UPDATE March 2012: keyholders are now listed and access has been gained and I have to say does not disappoint even though it's been savagely restored and re-ordered it retains plenty of interest. Whilst not the most interesting interior it does have fine brasses, good graffiti and some relatives including a brass inscription to a 16th G Grandfather and an altar tomb to Elizabeth de la Pole nee Bradeston my 18th G Grandmother. Also, and I mark this up as a major plus on a cold rainy day, the heating was on and it was warm inside - not something often, if ever, previously found!
ST MARY. Pebble and stone rubble. A plain Norman doorway leads into the chancel. Near it a blocked lancet window. More lancets on the N side of the chancel. The E window is C19. A N chancel chapel has gone. Only a Perp arch remains. The chancel arch also is Perp. So the phase in the building history following the Norman doorway is that indicated by the three W bays of the nave arcades. It is what might be called Transitional. The arches are still round and entirely unmoulded. The W respond on the S side has a many-scalloped capital, that on the N side is rectangular with angle-shafts. The same form is repeated in the NE respond. In between on both sides circular and octagonal piers alternating, also from N to S. After these three bays follows a piece of bare wall, and then two bays of pointed slightly double-chamfered arches with circular piers. Perhaps there had in this place been a Norman crossing tower, and the transitional bays indicate the Norman nave, as the Norman doorway indicates the Norman chancel. N and S aisle windows Dec. N porch Perp. Perp clerestory. In the S aisle two excellent corbel-heads. - The W tower is Dec, see the unmistakable triple-shaft responds with very thin shafts between.

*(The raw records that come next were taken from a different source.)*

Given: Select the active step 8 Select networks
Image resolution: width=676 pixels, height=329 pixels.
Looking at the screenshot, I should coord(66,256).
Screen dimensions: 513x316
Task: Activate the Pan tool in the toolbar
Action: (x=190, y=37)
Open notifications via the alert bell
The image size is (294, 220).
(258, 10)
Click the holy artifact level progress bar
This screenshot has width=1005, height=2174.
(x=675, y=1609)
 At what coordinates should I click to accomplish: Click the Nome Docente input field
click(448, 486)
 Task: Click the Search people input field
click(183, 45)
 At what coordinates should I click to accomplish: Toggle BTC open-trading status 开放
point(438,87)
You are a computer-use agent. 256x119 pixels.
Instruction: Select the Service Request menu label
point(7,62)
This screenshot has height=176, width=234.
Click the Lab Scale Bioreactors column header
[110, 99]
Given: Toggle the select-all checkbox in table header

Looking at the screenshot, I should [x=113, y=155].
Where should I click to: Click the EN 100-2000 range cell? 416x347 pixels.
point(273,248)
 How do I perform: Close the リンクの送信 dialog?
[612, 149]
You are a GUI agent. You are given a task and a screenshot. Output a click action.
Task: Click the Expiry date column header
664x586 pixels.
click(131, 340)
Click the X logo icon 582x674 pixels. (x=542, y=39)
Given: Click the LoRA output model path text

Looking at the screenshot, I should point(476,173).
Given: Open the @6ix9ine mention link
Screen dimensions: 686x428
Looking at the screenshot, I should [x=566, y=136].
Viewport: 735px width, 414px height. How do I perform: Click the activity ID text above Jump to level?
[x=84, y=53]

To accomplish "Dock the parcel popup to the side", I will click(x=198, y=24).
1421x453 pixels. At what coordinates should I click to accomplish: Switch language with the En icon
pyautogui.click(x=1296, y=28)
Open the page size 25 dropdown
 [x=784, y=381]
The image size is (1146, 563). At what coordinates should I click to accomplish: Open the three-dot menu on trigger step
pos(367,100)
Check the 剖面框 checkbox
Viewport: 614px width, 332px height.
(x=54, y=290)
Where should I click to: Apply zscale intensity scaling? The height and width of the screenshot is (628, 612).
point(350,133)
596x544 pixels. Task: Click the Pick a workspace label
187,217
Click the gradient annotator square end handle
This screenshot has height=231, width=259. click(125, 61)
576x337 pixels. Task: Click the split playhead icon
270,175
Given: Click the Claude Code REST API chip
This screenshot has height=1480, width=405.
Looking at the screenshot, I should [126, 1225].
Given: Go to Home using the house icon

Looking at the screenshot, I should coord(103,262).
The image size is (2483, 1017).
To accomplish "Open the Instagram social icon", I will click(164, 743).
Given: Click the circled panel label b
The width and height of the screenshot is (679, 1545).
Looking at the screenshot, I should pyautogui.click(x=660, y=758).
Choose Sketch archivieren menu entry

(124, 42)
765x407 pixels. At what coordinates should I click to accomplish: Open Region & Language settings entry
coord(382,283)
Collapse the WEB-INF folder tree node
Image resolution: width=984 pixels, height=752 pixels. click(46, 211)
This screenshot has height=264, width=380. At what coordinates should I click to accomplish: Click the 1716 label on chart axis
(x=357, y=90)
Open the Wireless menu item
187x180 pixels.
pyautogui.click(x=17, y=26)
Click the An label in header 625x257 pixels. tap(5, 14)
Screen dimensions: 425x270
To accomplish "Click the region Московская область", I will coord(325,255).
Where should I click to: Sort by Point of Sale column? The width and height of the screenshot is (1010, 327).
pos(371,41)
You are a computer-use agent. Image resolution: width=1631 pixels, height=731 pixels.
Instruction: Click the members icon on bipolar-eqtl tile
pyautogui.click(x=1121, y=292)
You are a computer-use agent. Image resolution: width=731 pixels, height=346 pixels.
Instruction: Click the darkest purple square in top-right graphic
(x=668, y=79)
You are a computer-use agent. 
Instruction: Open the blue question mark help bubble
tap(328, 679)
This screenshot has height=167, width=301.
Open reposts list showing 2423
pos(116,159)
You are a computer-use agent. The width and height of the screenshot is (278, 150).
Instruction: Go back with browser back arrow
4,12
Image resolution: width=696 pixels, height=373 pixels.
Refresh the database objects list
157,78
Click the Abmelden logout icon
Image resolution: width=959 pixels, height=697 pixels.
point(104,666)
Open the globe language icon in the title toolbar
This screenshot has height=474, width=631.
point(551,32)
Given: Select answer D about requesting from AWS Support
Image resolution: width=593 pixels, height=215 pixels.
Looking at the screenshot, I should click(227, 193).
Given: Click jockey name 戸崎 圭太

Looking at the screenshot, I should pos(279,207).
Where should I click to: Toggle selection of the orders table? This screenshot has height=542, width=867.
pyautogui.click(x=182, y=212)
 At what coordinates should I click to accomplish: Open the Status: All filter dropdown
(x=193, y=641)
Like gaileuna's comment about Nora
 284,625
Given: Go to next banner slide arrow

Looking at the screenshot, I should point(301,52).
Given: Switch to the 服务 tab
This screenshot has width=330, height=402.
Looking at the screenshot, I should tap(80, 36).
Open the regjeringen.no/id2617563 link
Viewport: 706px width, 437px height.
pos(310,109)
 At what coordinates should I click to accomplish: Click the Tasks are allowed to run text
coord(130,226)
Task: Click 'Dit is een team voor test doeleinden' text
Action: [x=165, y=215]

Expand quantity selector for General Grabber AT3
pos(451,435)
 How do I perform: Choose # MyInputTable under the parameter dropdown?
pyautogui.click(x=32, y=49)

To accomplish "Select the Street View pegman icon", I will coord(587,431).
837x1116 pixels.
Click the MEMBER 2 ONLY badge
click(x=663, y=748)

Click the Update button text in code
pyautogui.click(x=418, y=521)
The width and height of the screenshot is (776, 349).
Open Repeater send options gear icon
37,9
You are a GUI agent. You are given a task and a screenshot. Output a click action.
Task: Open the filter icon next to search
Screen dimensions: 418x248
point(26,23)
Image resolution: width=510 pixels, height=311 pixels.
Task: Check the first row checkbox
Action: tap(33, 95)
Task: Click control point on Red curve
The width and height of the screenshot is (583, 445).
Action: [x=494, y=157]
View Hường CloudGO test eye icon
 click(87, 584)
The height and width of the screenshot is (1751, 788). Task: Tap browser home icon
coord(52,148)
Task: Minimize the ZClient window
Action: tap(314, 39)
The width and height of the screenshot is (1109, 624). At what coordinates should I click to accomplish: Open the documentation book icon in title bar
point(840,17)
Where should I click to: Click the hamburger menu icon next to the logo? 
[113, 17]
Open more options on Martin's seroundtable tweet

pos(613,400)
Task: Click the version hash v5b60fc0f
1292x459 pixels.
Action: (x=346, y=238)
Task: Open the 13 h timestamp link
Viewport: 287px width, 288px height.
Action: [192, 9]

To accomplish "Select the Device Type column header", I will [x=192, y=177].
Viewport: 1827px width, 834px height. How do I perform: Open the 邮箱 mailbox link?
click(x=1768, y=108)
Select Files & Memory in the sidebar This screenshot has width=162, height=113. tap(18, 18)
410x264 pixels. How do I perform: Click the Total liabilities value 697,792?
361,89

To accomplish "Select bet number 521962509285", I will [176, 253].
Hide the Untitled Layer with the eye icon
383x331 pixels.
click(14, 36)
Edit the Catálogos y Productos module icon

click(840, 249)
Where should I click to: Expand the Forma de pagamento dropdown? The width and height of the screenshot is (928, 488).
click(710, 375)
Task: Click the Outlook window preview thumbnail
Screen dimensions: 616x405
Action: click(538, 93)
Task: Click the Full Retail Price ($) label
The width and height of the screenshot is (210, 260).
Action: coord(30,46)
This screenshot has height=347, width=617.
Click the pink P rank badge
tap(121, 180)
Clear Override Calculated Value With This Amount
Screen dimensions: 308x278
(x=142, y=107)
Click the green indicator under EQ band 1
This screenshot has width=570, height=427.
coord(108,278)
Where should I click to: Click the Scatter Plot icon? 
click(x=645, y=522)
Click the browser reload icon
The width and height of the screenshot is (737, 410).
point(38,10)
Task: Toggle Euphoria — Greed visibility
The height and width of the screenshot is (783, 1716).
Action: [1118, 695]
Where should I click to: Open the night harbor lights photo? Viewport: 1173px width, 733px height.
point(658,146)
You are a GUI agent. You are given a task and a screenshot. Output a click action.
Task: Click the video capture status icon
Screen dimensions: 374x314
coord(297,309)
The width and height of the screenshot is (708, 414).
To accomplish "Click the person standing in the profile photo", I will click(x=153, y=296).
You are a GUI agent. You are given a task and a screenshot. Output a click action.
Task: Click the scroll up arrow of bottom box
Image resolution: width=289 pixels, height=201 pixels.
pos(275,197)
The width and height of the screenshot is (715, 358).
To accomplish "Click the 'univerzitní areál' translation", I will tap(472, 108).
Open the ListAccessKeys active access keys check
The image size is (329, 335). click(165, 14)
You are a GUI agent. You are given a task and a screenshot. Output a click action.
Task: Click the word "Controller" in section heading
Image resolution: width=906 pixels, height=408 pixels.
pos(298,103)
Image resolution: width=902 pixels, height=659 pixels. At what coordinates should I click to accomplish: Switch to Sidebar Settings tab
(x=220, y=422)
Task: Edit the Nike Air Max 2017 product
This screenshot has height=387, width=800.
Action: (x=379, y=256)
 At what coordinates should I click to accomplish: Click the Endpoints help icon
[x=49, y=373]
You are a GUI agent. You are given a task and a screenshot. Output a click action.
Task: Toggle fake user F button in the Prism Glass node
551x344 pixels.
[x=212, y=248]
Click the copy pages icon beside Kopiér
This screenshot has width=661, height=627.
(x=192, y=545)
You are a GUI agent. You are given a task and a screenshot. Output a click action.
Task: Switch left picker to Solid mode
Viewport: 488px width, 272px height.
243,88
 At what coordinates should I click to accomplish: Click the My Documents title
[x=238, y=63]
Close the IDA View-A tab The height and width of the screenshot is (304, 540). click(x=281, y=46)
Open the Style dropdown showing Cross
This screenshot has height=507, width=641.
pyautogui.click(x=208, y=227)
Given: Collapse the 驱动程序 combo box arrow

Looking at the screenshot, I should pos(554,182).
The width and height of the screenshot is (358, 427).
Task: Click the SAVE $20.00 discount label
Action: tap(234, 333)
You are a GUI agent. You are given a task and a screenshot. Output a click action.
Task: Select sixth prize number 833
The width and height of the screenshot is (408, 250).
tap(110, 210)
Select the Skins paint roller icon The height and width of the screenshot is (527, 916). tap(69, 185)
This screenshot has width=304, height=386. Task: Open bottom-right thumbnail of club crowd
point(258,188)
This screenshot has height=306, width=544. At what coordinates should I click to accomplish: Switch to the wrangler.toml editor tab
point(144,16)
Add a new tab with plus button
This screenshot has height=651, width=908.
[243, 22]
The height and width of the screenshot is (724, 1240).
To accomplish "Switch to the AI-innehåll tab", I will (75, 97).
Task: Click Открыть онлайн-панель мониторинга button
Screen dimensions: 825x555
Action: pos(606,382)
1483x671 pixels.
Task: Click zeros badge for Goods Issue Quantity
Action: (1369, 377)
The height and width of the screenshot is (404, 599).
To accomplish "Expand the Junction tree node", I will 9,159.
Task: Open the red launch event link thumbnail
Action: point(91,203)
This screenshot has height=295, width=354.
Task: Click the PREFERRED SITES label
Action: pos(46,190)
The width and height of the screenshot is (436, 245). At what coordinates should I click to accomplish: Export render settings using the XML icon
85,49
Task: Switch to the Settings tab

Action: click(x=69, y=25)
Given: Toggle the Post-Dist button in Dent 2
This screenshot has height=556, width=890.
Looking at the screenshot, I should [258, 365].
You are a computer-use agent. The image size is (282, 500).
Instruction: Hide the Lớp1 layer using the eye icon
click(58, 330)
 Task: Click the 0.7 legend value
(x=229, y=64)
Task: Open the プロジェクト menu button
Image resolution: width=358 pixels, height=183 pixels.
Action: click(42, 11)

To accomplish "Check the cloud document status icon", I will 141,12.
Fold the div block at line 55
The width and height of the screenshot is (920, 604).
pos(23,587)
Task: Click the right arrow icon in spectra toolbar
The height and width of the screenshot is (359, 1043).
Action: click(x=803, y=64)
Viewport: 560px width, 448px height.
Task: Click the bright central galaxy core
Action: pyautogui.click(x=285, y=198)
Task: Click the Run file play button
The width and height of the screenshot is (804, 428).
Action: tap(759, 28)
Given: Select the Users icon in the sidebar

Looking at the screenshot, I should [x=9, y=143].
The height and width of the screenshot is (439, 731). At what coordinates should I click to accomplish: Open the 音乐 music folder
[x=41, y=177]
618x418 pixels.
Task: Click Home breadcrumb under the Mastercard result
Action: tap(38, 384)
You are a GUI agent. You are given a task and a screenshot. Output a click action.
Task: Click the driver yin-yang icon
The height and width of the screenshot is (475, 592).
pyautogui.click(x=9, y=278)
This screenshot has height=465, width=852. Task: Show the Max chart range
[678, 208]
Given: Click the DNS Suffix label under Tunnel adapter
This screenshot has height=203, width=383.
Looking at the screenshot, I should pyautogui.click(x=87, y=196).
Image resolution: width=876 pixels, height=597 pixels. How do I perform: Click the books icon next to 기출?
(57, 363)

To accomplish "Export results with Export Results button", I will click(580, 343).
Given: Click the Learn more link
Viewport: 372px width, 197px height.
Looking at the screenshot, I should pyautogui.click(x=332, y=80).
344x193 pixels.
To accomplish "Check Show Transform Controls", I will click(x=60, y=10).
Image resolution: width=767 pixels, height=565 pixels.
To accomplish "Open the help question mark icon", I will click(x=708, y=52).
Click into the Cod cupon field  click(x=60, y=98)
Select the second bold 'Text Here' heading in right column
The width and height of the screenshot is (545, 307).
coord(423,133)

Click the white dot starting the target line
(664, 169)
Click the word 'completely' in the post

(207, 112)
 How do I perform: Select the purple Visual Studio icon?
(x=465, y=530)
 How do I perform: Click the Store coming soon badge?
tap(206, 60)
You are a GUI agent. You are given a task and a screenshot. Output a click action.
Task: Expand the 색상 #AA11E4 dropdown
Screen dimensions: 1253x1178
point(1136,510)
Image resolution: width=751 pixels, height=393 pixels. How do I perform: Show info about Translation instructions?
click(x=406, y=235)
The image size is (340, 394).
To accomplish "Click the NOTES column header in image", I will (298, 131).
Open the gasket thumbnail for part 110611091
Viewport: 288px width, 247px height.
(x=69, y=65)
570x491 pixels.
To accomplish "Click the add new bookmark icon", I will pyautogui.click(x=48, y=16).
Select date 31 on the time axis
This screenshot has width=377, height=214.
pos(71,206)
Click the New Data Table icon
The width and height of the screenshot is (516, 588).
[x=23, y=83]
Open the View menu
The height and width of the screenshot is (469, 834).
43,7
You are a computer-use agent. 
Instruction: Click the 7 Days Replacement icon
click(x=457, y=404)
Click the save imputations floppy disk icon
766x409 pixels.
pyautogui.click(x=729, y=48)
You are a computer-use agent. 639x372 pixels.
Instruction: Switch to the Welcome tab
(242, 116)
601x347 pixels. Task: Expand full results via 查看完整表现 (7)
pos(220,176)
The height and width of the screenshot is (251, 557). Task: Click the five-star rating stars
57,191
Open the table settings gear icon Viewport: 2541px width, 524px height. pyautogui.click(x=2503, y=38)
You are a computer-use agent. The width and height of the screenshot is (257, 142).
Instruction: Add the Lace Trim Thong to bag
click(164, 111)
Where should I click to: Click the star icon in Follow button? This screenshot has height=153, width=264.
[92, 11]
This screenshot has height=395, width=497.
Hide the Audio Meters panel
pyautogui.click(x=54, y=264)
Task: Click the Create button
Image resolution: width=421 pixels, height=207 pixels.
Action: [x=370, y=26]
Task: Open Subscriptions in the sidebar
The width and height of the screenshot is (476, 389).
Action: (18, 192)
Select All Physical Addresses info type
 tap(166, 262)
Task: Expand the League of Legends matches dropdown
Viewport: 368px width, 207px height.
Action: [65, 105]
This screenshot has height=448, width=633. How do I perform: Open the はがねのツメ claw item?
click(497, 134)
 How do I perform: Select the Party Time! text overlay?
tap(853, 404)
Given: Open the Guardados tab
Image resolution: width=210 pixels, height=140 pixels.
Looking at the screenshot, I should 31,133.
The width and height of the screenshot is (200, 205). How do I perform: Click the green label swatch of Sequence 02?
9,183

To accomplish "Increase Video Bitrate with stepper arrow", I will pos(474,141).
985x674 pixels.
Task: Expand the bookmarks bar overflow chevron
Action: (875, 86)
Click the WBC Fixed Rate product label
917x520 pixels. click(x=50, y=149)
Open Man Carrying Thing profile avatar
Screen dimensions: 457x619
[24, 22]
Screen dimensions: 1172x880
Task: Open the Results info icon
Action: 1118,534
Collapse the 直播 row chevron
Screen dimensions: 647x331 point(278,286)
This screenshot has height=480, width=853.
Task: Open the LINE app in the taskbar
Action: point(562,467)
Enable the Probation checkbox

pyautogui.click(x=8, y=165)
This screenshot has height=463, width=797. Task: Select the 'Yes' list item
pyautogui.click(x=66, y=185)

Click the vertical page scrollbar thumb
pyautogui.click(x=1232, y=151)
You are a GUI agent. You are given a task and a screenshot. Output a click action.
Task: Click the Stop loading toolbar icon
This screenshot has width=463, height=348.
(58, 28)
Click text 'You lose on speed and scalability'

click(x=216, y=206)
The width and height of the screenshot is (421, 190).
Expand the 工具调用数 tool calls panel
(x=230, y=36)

Dec bell-openings; battlements. - HELMET above the funeral recess in the N wall of the chancel. The recess is filled by a tomb-chest with four quatrefoil panels. - The arch is four-centred. -- BRASSES. Civilian, c. 1420, feet missing, 2 1/2 ft figure. - Knight, c. 1480, head missing, 3 ft 3 in. figure. - Robert Lockton and wife, c. 1500, 2 ft figures, in their shrouds, the shrouds being tied above the heads so that they look all bundled up. - William Richardson d. 1527, 12 in. figure.
SAWSTON. It has in its annals an exciting page of the story of the past, and it is working out a hopeful page of the story of the future. The tall chimneys of its paper mills stand out in the fields, a midway mark between a house of Tudor stateliness and a light and airy building which was our first village college, to which children from all the villages round come for a practical education for country life not obtainable at the ordinary village school.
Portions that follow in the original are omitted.